• Document segment:
Scientific classification
- Kingdom: Animalia
- Phylum: Mollusca
- Class: Bivalvia
- Order: Unionida
- Family: Unionidae
- Genus: Epioblasma
- Species: E. torulosa
- Binomial name: Epioblasma torulosa Raf.

= Epioblasma torulosa =

- Genus: Epioblasma
- Species: torulosa
- Authority: Raf.
- Conservation status: CR

Species of bivalve

Epioblasma torulosa, commonly called the tubercled blossom, is a species of freshwater mussel, a mollusk in the family Unionidae. It is native to eastern North America, where it is considered endangered in both Canada and the United States. The US Fish and Wildlife Service declared the Green and Tubercled blossom subspecies extinct and delisted it from the Endangered Species Act on October 16, 2023.

==Natural history==
This species is known from the Cumberland, Ohio, St. Lawrence, and Tennessee River drainages. It is found in shallow riffle zones over sand and gravel in large to medium-sized rivers. Due to habitat destruction, siltation, and other factors, two out of the three subspecies are now extinct. The surviving subspecies is considered highly imperiled, with only three known locations showing evidence of reproduction.

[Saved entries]
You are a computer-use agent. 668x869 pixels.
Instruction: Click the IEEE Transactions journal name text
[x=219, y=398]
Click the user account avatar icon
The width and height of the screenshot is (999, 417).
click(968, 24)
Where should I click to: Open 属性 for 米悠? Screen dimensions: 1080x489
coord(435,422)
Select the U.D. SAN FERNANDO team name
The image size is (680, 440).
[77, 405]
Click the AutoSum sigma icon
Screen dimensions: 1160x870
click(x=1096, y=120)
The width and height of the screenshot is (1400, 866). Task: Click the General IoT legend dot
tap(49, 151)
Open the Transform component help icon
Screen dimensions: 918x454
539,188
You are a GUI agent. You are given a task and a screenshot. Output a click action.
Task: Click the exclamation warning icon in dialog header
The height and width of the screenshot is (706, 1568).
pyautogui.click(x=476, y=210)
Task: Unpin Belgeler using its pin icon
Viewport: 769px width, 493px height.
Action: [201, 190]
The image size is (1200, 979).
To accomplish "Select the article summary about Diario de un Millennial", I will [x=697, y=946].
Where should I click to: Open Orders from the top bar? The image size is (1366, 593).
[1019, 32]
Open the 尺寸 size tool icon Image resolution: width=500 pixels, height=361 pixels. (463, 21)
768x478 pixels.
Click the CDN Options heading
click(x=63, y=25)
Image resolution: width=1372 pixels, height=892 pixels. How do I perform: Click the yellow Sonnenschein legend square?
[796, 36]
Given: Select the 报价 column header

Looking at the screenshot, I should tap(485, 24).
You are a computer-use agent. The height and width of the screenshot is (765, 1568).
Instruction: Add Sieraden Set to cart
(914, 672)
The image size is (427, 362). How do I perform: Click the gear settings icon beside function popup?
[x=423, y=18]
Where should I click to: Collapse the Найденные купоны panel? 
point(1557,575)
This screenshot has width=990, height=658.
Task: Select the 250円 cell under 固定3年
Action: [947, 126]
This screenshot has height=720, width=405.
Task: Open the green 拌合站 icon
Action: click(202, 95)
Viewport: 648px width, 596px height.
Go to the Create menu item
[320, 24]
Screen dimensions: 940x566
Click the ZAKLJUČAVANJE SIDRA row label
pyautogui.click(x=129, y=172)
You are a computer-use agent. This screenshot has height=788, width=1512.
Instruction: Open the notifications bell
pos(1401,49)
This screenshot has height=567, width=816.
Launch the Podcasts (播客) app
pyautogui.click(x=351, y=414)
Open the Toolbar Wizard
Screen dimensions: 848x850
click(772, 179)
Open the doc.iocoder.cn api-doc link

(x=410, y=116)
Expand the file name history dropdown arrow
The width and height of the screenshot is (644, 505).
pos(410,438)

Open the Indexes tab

• What the task asks:
Extend the article on the tubercled blossom mussel from where it stops, adding a few sentences.

• Output of the exercise:
==Subspecies==
This species exhibits variable shell characteristics across its geographic range. It is unclear whether this is best understood as ecophenotypic variation, various subspecies, or a complex of closely related but genetically isolated species. Due to the extinction of three of the four subspecies often included, resolution of this question will be difficult. The most modern approach is to treat E. torulosa as a species with three subspecies, and separate out the closely related Epioblasma cincinnatiensis as a full species.

- Green blossom (Epioblasma torulosa gubernaculum): Extinct. Known from the headwaters of the Tennessee River.
- Northern riffleshell (Epioblasma torulosa rangiana)
- Tubercled blossom (Epioblasma torulosa torulosa): Extinct. Known from the main stem of large rivers.